There are several slots and buttons on the sides, including a microSD card slot and a camera button on the right side and volume slider on the left. Also on the left-hand side is a button that on a short press activates voice dialling and on a longer press fires up the voice recorder.
The bottom edge houses the USB connector for mains power and PC connectivity. It also connects the headset to the device. The headset itself is two-piece unit with a 3.5mm connector just past the microphone section. This also houses Call and End buttons and a full array of music playback and volume control buttons. It's therefore a little bulky, but these features do make it a competent handsfree unit.
The stylus, which is very flimsy, sits in a housing at the bottom, on the right edge at the back.
The Xda Orbit 2 comes with an AC adapter, a USB sync cable, the two-piece headset, a somewhat tight-fitting slipcase, a spare stylus, two screen protectors and a printed getting-started guide. There's also a full manual on CD.
The excellent CoPilot Live7 navigation software is bundled with the Xda Orbit 2. It's supplied on a microSD card and comes with an accompanying CD and getting-started guide, as well as the accessories needed to use the Orbit 2 as an in-vehicle sat-nav system — namely a plastic sucker-style mount and in-vehicle charger.

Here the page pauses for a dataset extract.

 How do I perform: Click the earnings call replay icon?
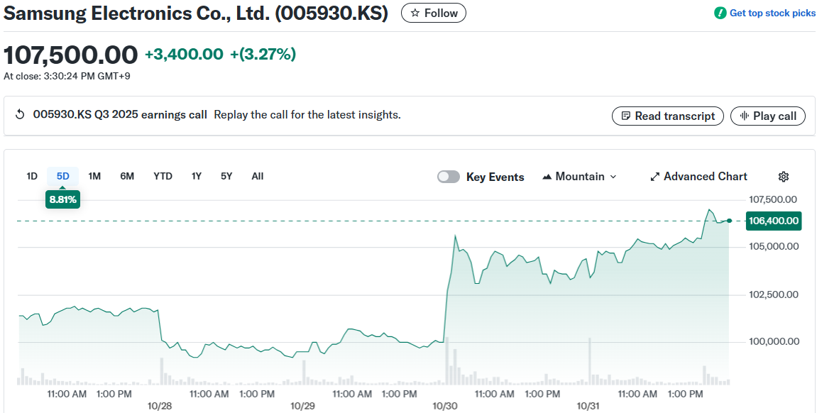(20, 115)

The Windows Mobile 6.0-based Xda Orbit 2 is powered by a Qualcomm MSM7200 processor running at 400MHz. It has 256MB of ROM memory and 128MB of RAM. Fresh out of the box, our review sample reported 88MB of storage memory free.
The preinstalled CoPilot Live7 software is supplied on a 1GB microSD card, and draws information from the card while running. The card has almost 600MB of free capacity, which you can use to store your own data.
The Xda Orbit 2 is a quad-band GSM device with GPRS/EDGE, 3G/HSDPA support, capable of download speeds up to a maximum of 3.6Mbps. There's a front facing camera for two-way video calling, while the main camera, whose lens is at the back, is a 3-megapixel unit. This camera has an autofocus feature and a self-portrait mirror, but no flash unit.
Wi-Fi (802.11b/g) and Bluetooth (2.0) are also integrated, along with a SiRFstar III GPS receiver.
We have already noted that the Xda Orbit 2 incorporates HTC's TouchFLO technology. However, HTC's trademark Home screen, with its live weather reports and other features, is not present here. Instead, O2 prefers the standard Windows Mobile Today screen, but with some additions such as gauges for battery life and main storage and links to running applications.
Other TouchFLO elements are present, though. For example, when viewing the Today screen you can sweep a finger from the foot of the display upwards to call up the HTC Touch Cube. This has a series of screens that you can flick through by dragging a finger from side to side across the display.
These screens give you access to various applications and services, including picture contacts and media stored on the device. To close the Touch Cube you simply drag a finger downwards towards the bottom of the screen. You can also use a finger to pan around within some applications, such as the web browser, and to scroll through lists.
Some applications have been added to the standard Windows Mobile bundle, including Adobe Reader, an RSS reader, a Zip file manager and an FM radio.
Performance & battery life
With quad-band GSM, HSDPA, Wi-Fi, Bluetooth and GPS plus bundled sat-nav software, the Xda Orbit 2 combines strong mobile telephony and data communications with a good set of features. In short, it's a highly converged device.
Battery life is better than average. We managed a day's work, including some Wi-Fi and sat-nav use, a couple of video calls and a little music, without draining the battery. People will have different usage patterns for a multifunction device like this, but we'd expect most people to go a couple of days between charges.
The Xda Orbit 2 combines a strong set of features with good battery life. The HTC TouchFLO system may not be to every taste, but if you disapprove, you can simply ignore it. And obviously if you can't manage without a keyboard, then this device is not for you. But anyone using the original Orbit or an early Xda device should consider an upgrade.